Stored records

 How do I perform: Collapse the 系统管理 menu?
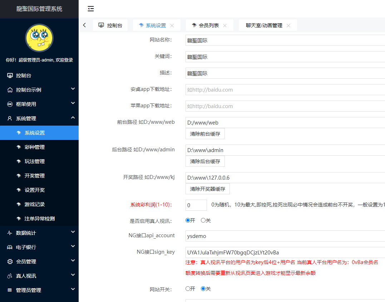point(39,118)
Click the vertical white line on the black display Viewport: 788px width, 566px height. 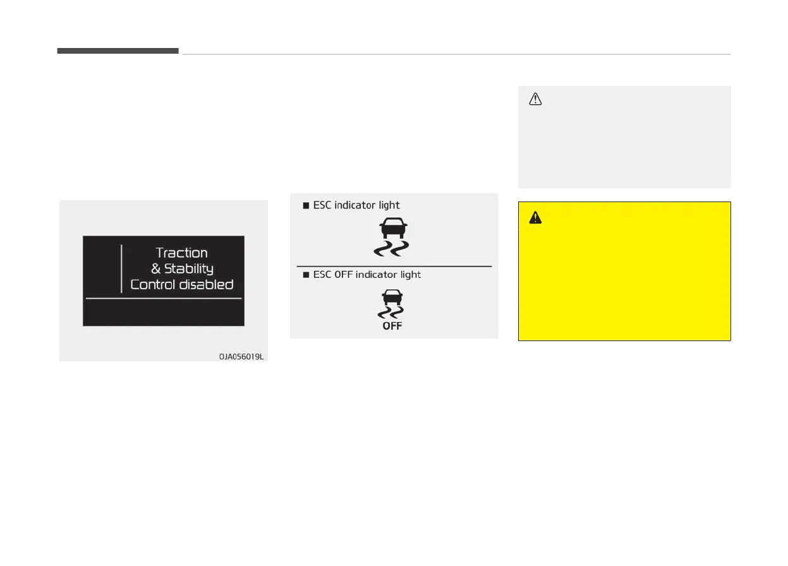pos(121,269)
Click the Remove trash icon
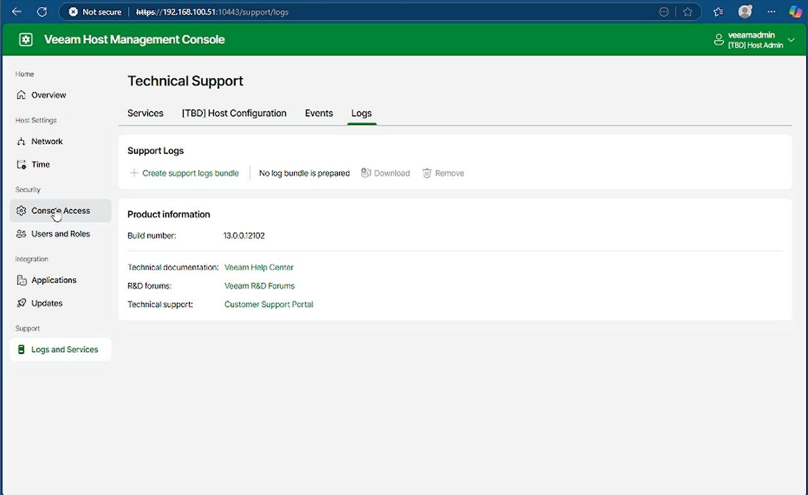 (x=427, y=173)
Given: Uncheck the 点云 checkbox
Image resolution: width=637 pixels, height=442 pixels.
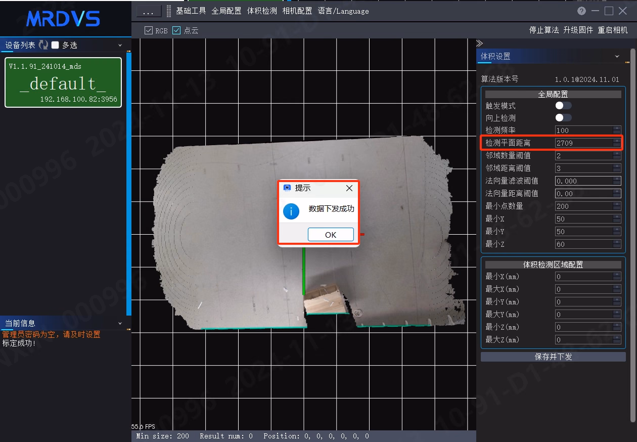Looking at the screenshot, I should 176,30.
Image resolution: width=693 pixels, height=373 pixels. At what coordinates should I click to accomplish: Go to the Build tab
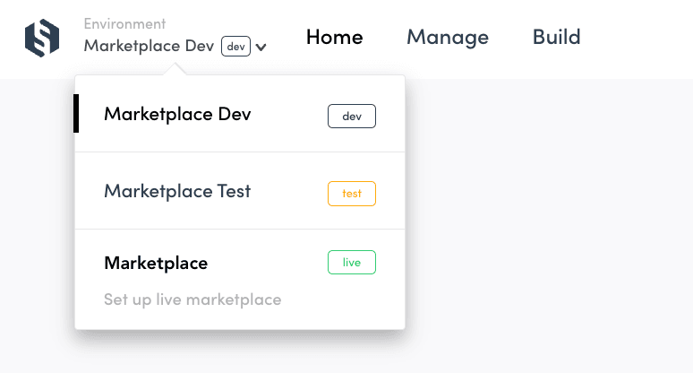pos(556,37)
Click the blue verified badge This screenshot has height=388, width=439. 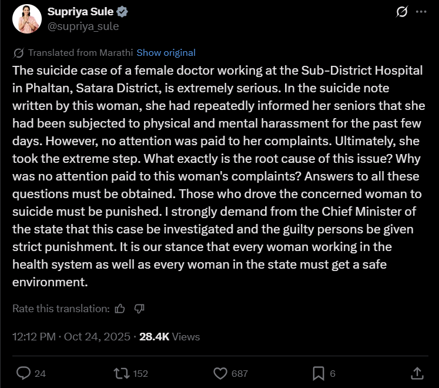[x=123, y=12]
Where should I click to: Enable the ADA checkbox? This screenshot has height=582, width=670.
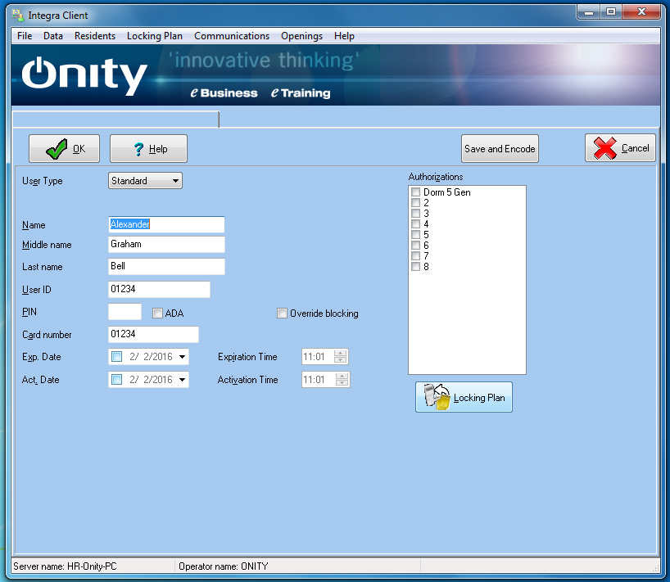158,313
...
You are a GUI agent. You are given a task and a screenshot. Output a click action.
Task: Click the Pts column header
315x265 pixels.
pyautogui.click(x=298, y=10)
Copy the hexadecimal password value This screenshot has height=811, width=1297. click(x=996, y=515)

**Task statement:** Copy out the range of lines above starting at the line with "315x265 pixels." and ending at the line with "Copy the hexadecimal", exactly and including both.

**Expected answer:**
315x265 pixels.
pyautogui.click(x=298, y=10)
Copy the hexadecimal password value This screenshot has height=811, width=1297. click(x=996, y=515)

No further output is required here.